Semantic Layout Representation

The semantic layout representation utilized by SemLayoutDiff involves a 2D top-down projection of a room encoded into a semantic map. This map is structured into a grid, where each pixel corresponds to a specific object category, maintaining fixed physical dimensions. Such representation is crucial for preserving architectural constraints and ensuring no object overlap or boundary violations occur.

Figure 1: Semantic map representation example.

Each object instance within this grid is annotated with attributes such as category, size, position, and orientation. An innovative aspect is how the model distinguishes architectural elements—floor, door, and window—alongside object types. Simplifying scenarios without doors and windows involve reducing the semantic categories to essential floor and boundary representations.

Method

SemLayoutDiff's architecture consists of two core components:

Semantic Layout Generation:
- Utilizes a multinomial diffusion model to generate semantic maps.
- Incorporates architectural constraints through room type and mask embeddings.
- During training, each step minimizes the KL divergence between the predicted and ground-truth distributions.
  Figure 2: SemLayoutDiff overview showing diffusion model and attribute prediction stages.
Attribute Prediction:
- Predicts 3D object attributes (size, position, orientation) from semantic layout maps.
- Utilizes instance masks and semantic map features passed through a cross-attention mechanism to derive final object attributes.

Experiments

The experiments demonstrate SemLayoutDiff's superiority over baseline models through various metrics:

Distribution Match: Evaluated using metrics like FID, KID, and CKL, SemLayoutDiff consistently showed closer alignment with ground-truth scenes compared to DiffuScene and MiDiffusion, especially when conditioned on architectural constraints.
Figure 3: Example textured synthesized scenes with unconditional generation.
Physical Plausibility: Metrics like Out-of-Bounds (OOB), Collision Rate (COL), and Navigability (NAV) were used.
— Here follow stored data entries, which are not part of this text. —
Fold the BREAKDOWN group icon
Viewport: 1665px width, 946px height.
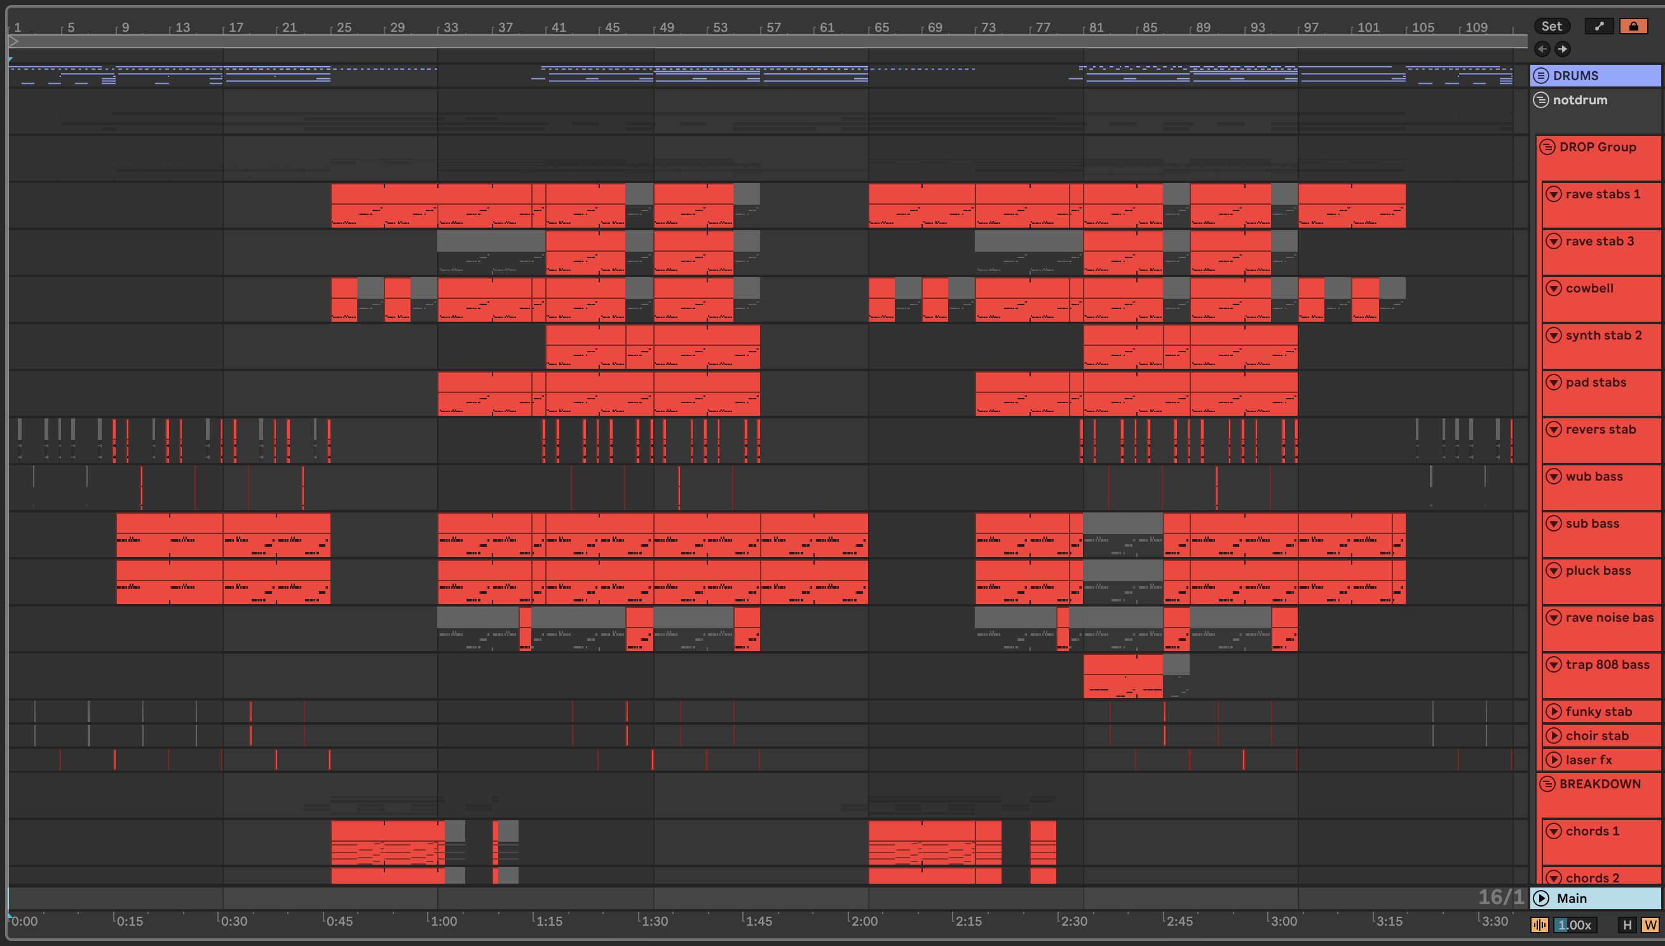pyautogui.click(x=1547, y=784)
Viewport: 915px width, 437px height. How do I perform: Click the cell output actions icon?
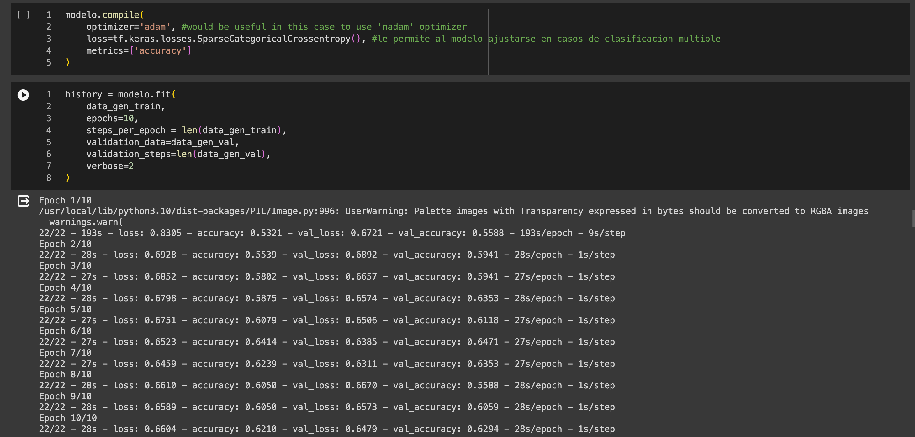[x=23, y=201]
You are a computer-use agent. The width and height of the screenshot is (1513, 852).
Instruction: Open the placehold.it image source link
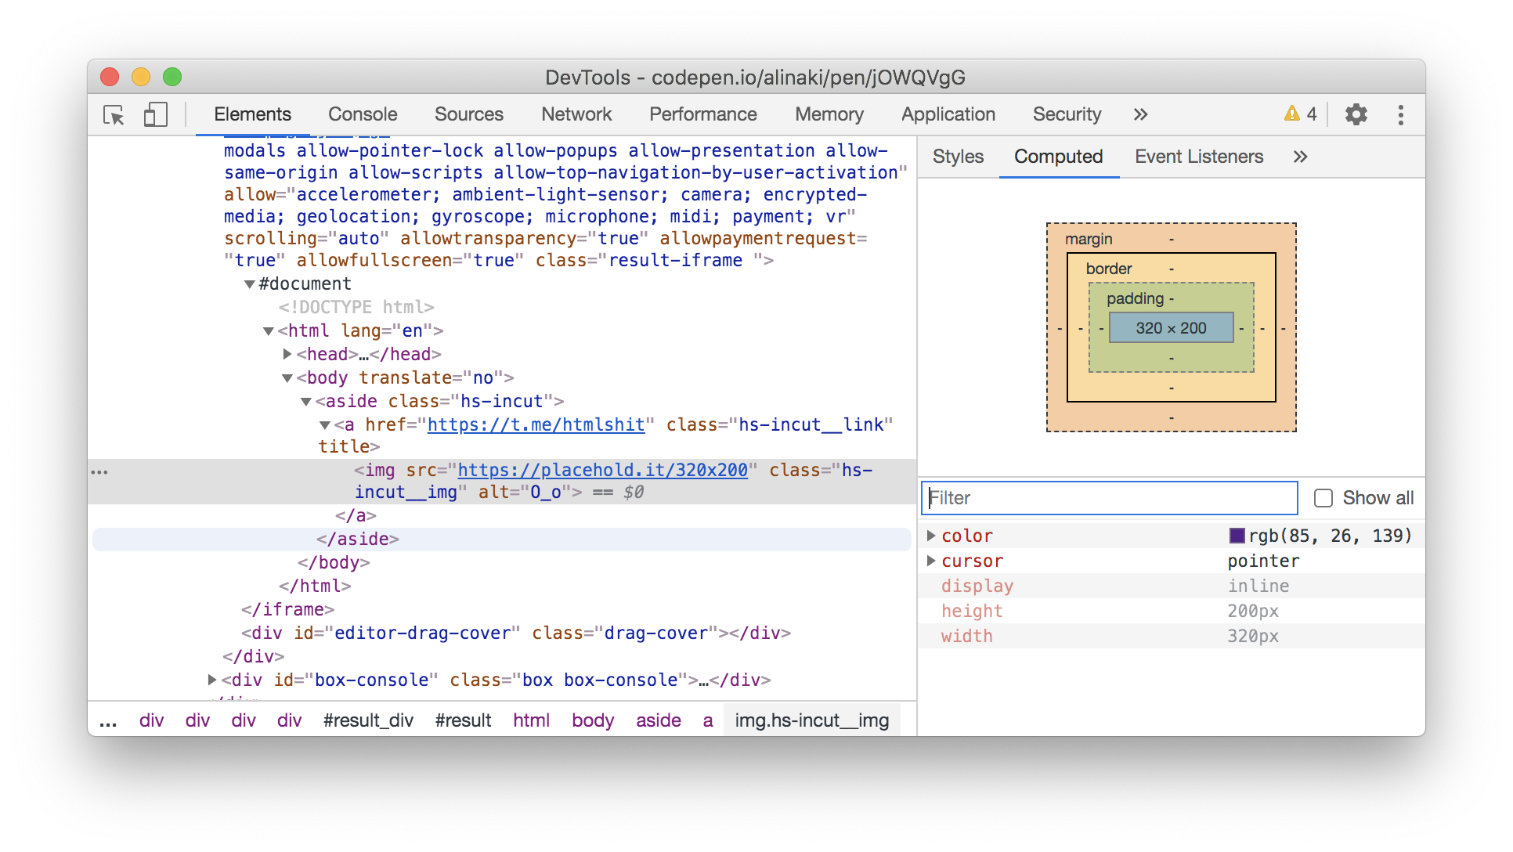(x=602, y=470)
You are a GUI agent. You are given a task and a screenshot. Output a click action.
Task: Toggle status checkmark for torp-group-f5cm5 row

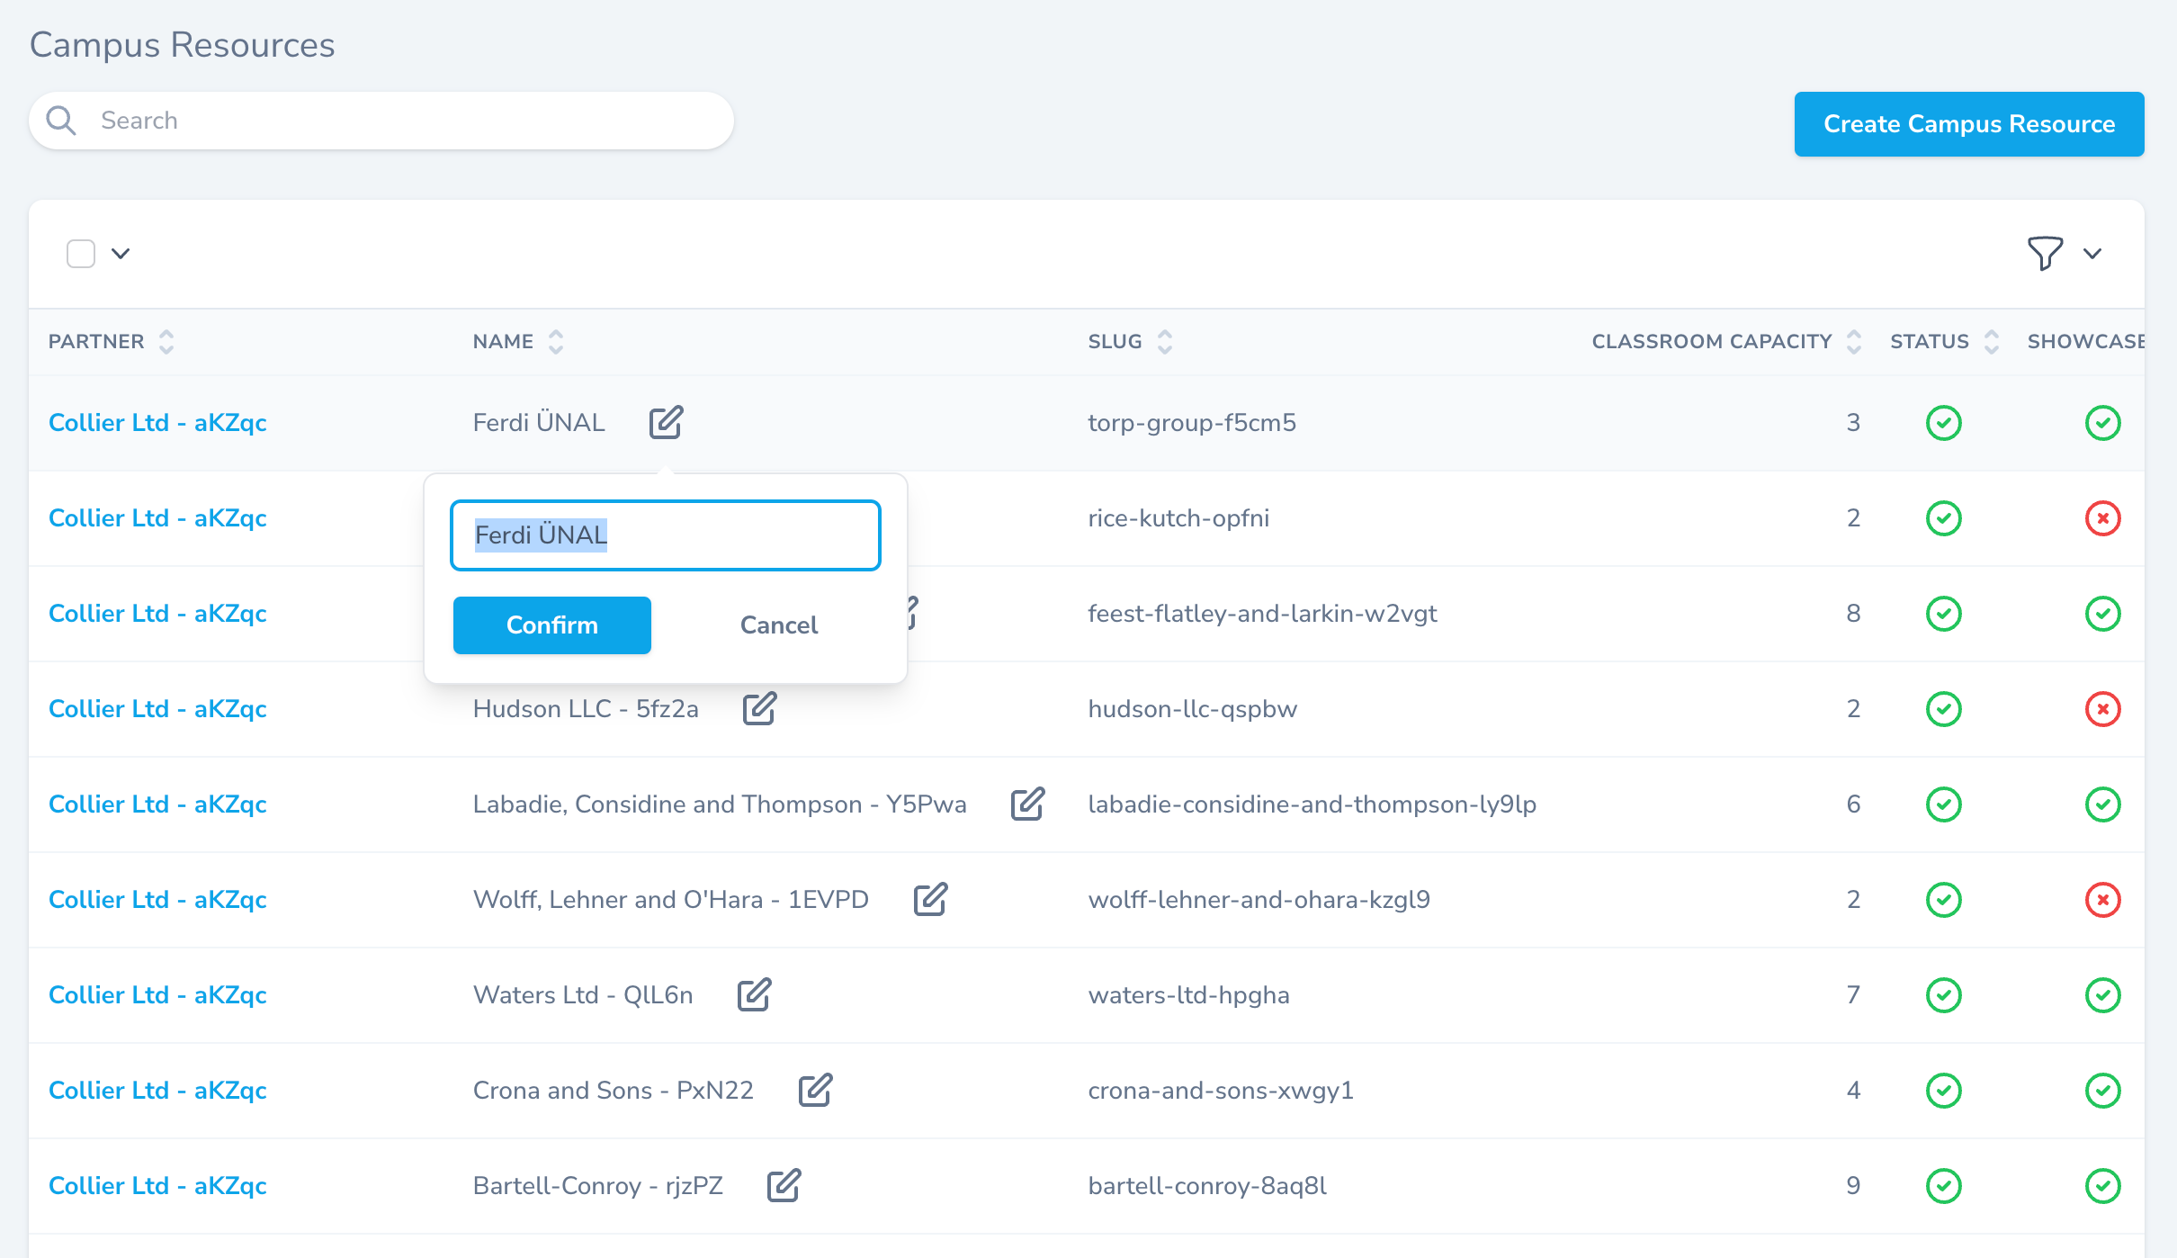click(x=1943, y=422)
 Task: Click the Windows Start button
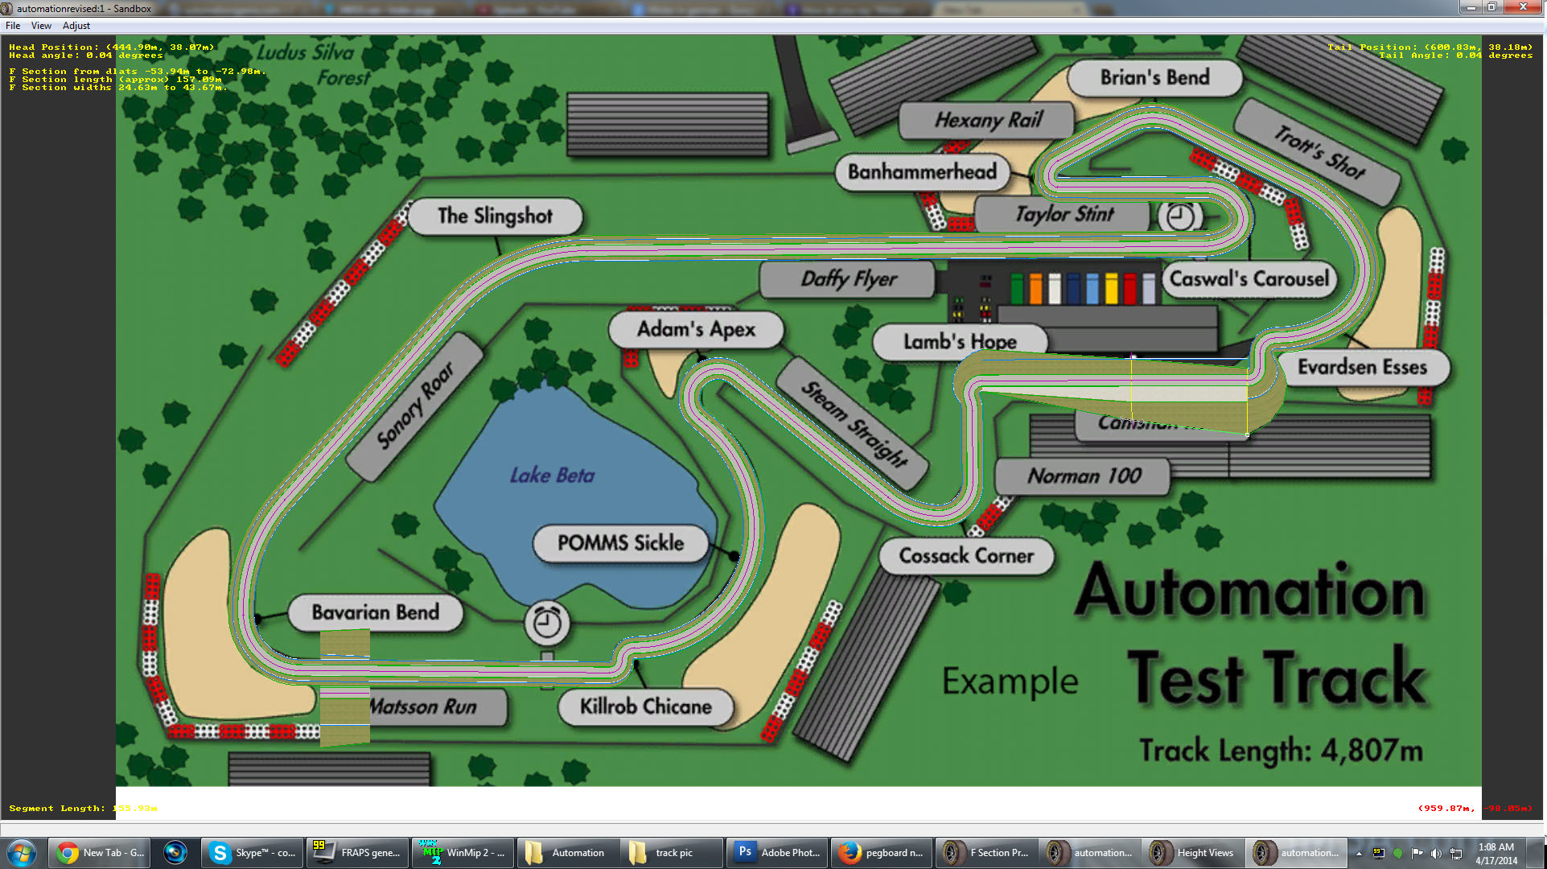(x=22, y=853)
SemLayoutDiff exhibited significantly lower rates of boundary violations and collisions, maintaining high navigability.
Figure 4: Comparison of scenes generated by prior methods and SemLayoutDiff without room mask conditioning.

Discussion

Scene Synthesis with Generated Objects: The model can integrate with object generation frameworks like TRELLIS to render fully textured scenes, showcasing its application beyond mere layout generation.

Figure 5: Example of synthesized scenes with TRELLIS-generated objects.

Limitations: Despite its strengths, SemLayoutDiff is bound by the limitations of its dataset, potentially restricting model variety. Future work could involve larger datasets and more complex architectural conditions to enhance realism and control.

Conclusion

SemLayoutDiff successfully integrates semantic map generation within a diffusion model framework to push the boundaries of indoor scene synthesis. By accommodating architectural elements and fostering unified model training, it sets a new benchmark for practical and realistic scene generation. The approach balances theoretical innovations and real-world applicability, paving the way for further advances in generative modeling of 3D environments.